'Mrs. Jones Project': Belleville teen leads effort by youth to help elderly woman

News-DemocratJuly 3, 2014 

Eighty-five-year-old Margie Jones had tears in her eyes as she looked over her yard that just hours earlier had been overgrown with weeds.

Sixteen-year-old Will Berger and a group of friends worked to return Jones' yard in west Belleville to its former glory.

They didn't ask for anything in return.

Will, a junior at Freeburg High School, met Jones just a few days earlier when she called him at the recommendation of a friend to clear off the patio in the backyard of her home on Julia Place in Belleville. Will and his little sister, Elle, completed the work, for which she agreed to pay them $10 an hour. They declined to take the money.

But Will realized there was more work that needed to be done. That's when he had a brainstorm to launch the "Mrs. Jones Project."

Will decided to get a group of friends together to lend Jones a hand with her yard work. Will and friends often do small jobs through his business endeavor, Will 2 Work.

"I nearly fell over," Jones said when she saw all the cars pull up in front of her house. She knew Will was coming back Wednesday but had no idea he was bringing a "whole army" of workers with him.

"This has to be the most wonderful kid in the whole world," Jones said as she gave Will a hug. She calls him her honorary grandson.

Will thinks Jones is special, too. "She is just the sweetest person," he said. "I'm just glad I can help her. There's a special place in my heart for older people."

Jones described her front and back yards as "such a mess" until Will and his friends showed up.

Jones couldn't believe Will wouldn't take any money Saturday after he and his sister completed the work on her back patio.

"Just seeing the look on her face is the most satisfying thing you can have," Will said.

While watching the volunteers work diligently on her yard, Jones said, "it's kind of sad the place has gone to pot." It's just become too much for her to keep up with all the work to maintain the property.

However, she doesn't want to leave the place that's been her home for more than five decades, where she raised three children with her husband, Gaither.

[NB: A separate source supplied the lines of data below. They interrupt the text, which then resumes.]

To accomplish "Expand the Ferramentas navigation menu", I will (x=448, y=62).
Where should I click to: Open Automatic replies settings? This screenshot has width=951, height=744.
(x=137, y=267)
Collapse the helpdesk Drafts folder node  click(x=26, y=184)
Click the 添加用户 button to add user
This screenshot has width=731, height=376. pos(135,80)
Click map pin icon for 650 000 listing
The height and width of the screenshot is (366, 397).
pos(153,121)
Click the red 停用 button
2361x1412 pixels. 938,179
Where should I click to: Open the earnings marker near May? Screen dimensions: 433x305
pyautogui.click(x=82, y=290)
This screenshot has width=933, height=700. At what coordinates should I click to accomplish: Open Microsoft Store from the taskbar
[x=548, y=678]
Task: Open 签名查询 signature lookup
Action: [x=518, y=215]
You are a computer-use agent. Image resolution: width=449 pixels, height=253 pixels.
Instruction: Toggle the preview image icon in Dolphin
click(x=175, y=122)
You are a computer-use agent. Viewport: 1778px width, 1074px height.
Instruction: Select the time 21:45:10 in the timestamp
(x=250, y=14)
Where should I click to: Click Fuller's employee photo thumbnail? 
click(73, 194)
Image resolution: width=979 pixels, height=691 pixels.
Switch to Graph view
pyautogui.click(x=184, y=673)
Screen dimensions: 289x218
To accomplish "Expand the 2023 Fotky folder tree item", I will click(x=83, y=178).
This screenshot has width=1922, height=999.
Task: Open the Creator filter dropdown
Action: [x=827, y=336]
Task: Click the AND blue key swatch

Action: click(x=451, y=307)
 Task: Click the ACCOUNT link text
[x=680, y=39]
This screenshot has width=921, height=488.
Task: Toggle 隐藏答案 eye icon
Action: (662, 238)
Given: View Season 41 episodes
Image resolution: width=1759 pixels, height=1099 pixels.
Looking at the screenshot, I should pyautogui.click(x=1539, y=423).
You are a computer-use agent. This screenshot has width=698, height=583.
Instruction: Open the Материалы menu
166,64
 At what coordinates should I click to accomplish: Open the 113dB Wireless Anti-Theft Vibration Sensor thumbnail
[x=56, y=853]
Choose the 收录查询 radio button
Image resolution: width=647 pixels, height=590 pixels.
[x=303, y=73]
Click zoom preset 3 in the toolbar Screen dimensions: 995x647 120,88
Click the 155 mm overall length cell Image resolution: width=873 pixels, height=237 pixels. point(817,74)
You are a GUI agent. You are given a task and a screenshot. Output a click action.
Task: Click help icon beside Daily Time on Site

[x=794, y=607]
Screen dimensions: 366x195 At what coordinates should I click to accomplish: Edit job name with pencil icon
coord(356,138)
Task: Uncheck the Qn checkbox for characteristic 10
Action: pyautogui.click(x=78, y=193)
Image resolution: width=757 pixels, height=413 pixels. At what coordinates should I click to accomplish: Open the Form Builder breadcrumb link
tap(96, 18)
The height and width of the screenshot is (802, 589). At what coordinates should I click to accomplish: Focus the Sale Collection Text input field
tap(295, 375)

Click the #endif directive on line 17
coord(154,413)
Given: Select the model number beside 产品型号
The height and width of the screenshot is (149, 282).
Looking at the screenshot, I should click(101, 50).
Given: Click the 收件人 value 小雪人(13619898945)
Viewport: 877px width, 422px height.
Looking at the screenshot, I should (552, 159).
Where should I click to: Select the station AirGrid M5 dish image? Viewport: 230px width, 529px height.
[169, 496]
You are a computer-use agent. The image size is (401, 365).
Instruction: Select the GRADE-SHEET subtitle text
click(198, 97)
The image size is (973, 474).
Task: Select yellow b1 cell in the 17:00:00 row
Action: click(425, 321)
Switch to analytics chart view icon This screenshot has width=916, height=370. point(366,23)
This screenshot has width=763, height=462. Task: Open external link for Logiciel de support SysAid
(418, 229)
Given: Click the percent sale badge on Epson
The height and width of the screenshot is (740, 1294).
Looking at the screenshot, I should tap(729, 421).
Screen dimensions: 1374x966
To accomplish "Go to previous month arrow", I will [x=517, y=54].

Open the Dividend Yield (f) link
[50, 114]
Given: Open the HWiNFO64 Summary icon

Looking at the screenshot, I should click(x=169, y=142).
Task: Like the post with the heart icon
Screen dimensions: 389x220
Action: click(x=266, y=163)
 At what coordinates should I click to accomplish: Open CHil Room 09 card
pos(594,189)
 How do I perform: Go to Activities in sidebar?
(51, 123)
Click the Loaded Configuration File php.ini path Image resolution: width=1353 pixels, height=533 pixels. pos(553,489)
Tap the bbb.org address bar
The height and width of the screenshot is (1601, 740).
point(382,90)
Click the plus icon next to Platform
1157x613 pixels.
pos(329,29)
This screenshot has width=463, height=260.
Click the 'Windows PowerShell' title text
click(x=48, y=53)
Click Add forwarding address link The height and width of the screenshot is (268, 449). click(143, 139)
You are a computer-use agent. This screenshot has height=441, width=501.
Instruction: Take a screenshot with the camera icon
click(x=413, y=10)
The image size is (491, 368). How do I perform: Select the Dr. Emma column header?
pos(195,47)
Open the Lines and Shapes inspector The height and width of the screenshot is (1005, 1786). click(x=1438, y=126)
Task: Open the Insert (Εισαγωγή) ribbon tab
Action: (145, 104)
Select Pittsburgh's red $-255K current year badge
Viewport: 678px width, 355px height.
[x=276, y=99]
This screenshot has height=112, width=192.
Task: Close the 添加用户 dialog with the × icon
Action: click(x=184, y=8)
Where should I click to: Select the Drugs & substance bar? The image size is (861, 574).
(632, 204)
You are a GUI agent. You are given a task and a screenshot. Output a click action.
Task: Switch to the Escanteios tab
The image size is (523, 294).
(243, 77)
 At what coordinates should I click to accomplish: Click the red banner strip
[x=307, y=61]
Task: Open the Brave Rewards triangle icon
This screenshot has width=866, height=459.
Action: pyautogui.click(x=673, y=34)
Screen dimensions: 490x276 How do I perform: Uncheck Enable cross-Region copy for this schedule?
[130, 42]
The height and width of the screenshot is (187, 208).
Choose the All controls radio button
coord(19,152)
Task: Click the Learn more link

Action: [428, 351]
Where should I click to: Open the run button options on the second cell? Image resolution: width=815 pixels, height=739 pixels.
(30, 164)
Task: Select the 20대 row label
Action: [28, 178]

Gaither Jones lives in a nursing home in Anna. The couple have six grandchildren and one great-grandchild.

"It's just amazing this whole thing," Margie Jones said through tears. "It's really truly a blessing. My cup runneth over. I can't believe these people."

Elle was back at her brother's side Wednesday helping, too. "We just love Mrs. Jones," said Elle, 13, a student at Freeburg Middle School. "She's very nice, and she just needed some help. I'm happy I can brighten up someone's day."

Will and the group of friends he brought to help Jones all wore blue T-shirts with "Mrs. Jones Project" scrolled across the front. Why blue shirts? Because that is Jones' favorite color.

Volunteer Cooper Secker of Millstadt said he couldn't think of a better way to spend his 16th birthday Wednesday. "It seemed like a nice thing to do for a lady and the community," he said.

Noah Walls, 15, of Paderborn, said it's the least he could do to come out and help his friend Will and Mrs. Jones.

Will and his crew not only physically helped clean up the yard, but they donated flowers, mulch and potting soil.

"Look at that yard," Jones said with a smile on her face. "What a difference. It looks so much better."

Jones said she has heard about the "pay it forward" movement, where someone does something nice for a complete stranger. She and a group of friends were the recipients of such an action last year when a couple they didn't know paid their food bill at a Fairview Heights restaurant.

"We have been talking about it ever since," Jones said. "We were just open-mouthed just like I am today. I'm just overwhelmed."

Will's and Elle's mother, Nancy Berger of Belleville, couldn't be more pleased with her children. "I think it's a neat thing. I don't know how I got so lucky," she said. "It's an honor for us to be here to help."

Nancy Berger was working alongside her children and husband, Mark.

"It looks so lovely," Jones said. "I'm going to think of you all when I look out my kitchen window."

Will plans to continue his efforts and help other people like Jones and hope others will follow his lead.

"This hopefully will produce a ripple effect," he said. "I hope people other than me do this. I want this to be a movement."